Fjording is no stranger to Volvo's changing global supply chain, nor to its recent strategy in manufacturing. Before taking her new assignment in the United States for Kerssemakers, she set up the automaker's two manufacturing and engine factories in China. She says there will be similarities between the Chinese ventures and how the new U.S. plant is designed and operates.

But at least for a while, increasing local content in the U.S. venture won't be Volvo's immediate priority, she makes clear.

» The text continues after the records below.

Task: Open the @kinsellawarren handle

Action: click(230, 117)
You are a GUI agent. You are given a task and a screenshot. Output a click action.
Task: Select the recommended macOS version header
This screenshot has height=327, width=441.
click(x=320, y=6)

"You can't turn things around overnight. We have to source some components globally for the whole cluster" she says, referring to what Volvo calls its 60 cluster, which includes the redesigned XC60 crossover, V60 station wagon and the V60 Cross Country. Stepping up local sourcing levels is something that "we tend to do where it is most efficient, where it is most cost effective with shipping and the actual cost of the componentry," she says.

"Some components will come from China because they are globally sourced. Some will come from Europe going to all the plants. We are hoping now that some components will come from North America going to all the plants as well."

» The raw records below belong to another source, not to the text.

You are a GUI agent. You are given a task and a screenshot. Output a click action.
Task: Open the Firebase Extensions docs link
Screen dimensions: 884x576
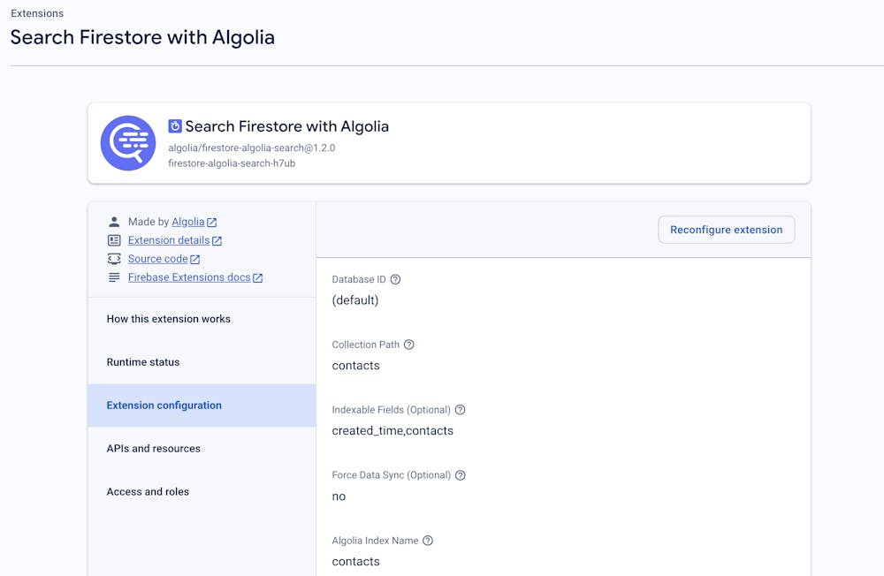[x=187, y=277]
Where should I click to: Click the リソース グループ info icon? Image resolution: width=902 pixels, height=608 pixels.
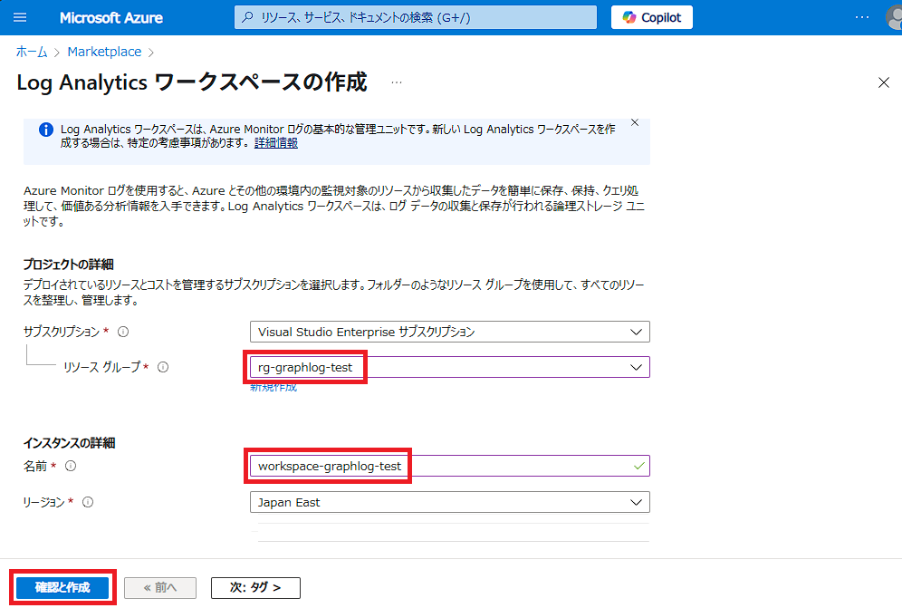click(x=162, y=367)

The Chinese supplier Scivic, which supports Volvo in China, will provide undisclosed components for U.S. final assembly. "They have proven adequate," she says. "They have a partner here and we will be sourcing them and we thought that was natural."

Volvo also plans more modular assembly for the S60, and to perform the work in-house. It might ask some suppliers to assemble those components before delivery.

Supplier park deals

Volvo does not intend to operate a supplier park at Ridgeville. But South Carolina has set aside nearby land for one.

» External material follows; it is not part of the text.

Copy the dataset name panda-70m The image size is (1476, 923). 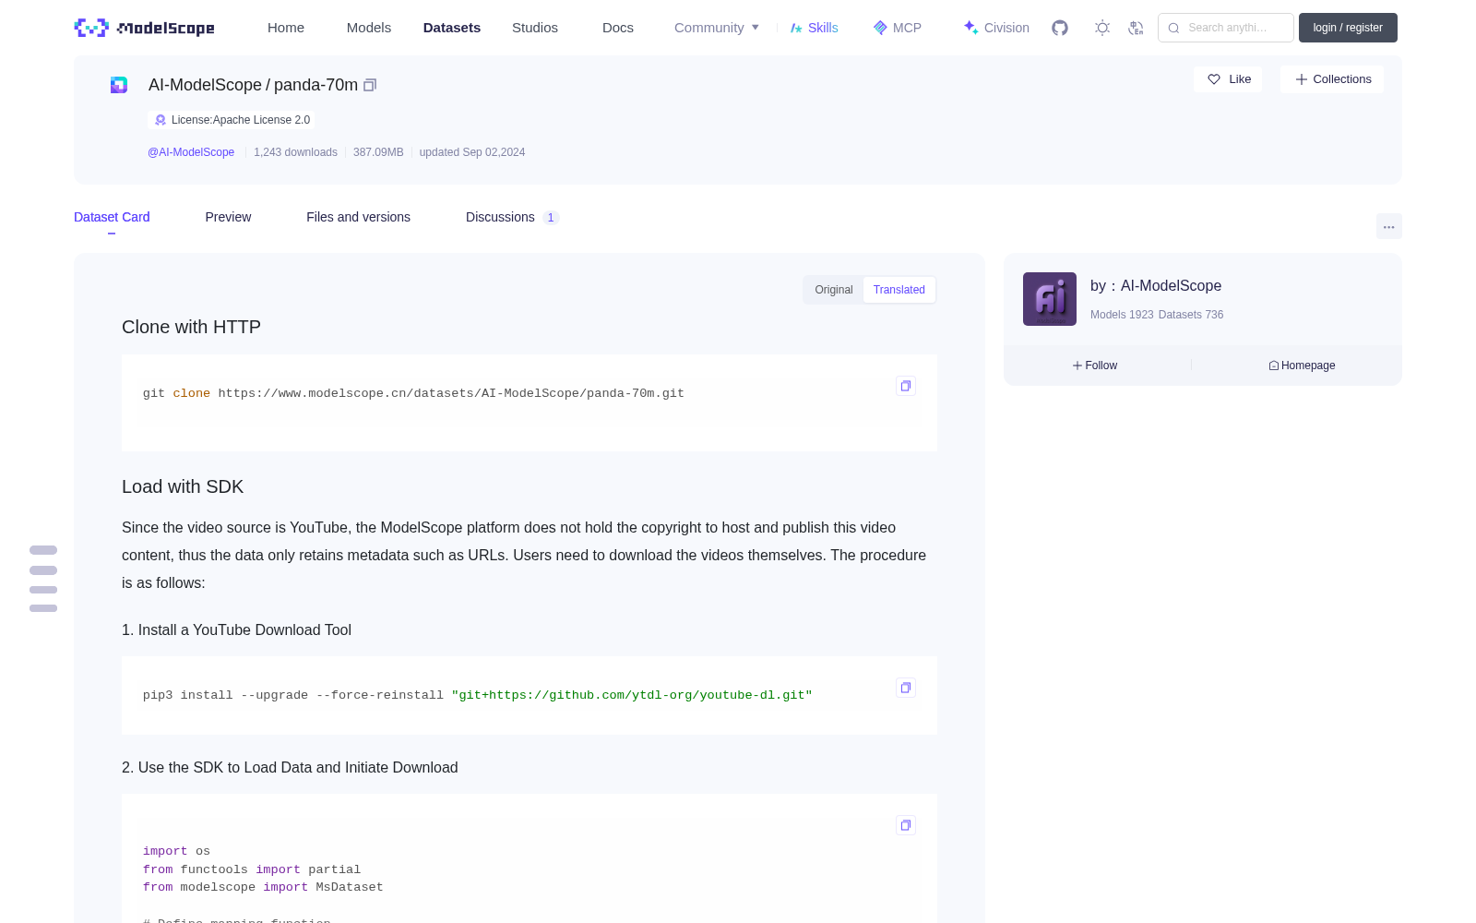(370, 85)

"There are financial incentives for any supplier who wants to set up close to us," she says of the state's business development activity. "And there are some suppliers that are in dialogue with the state."

Setting up shop nearby may make sense for suppliers, as Volvo expands the plant's capacity and can offer more business, she says.

The state is also taking steps to make transportation easier into and out of the plant. South Carolina is building an exit off the highway straight to the factory. A rail connection is also being constructed.

"We are in the middle of the woods right now," Fjording says of the South Carolina site.

Volvo's global plan

Creating new manufacturing capacity is a key step in Volvo's global growth plan, Kerssemakers says. The automaker wants to sell 800,000 vehicles a year worldwide by 2020, up from 503,127 last year.

The new Chinese plants were the first step. The current-generation S60 long-wheelbase car, called the Inscription, is made in China and exported to the United States.

But Kerssemakers says more is at stake than launching a factory. Volvo wants to reassert its brand as a global force. Having a U.S. plant sends a message to consumers and to dealers, he says.

"Building a factory on U.S. soil is the ultimate sign that Volvo is here to stay. We want to continue to be here for another 60 years."

But the devil is in the details.

Opening U.S. production for the first time requires a U.S. supply chain -- something far more sophisticated and integrated than the cartons of parts that arrived by ship in Nova Scotia decades ago. Like other luxury automakers that came here in the 1990s, Volvo knows that a U.S. manufacturing base can strengthen the company financially and insulate it from currency surprises from year to year, Kerssemakers says.

That will take more local parts content in the years to come -- a supplier opportunity that will grow as Volvo itself grows here.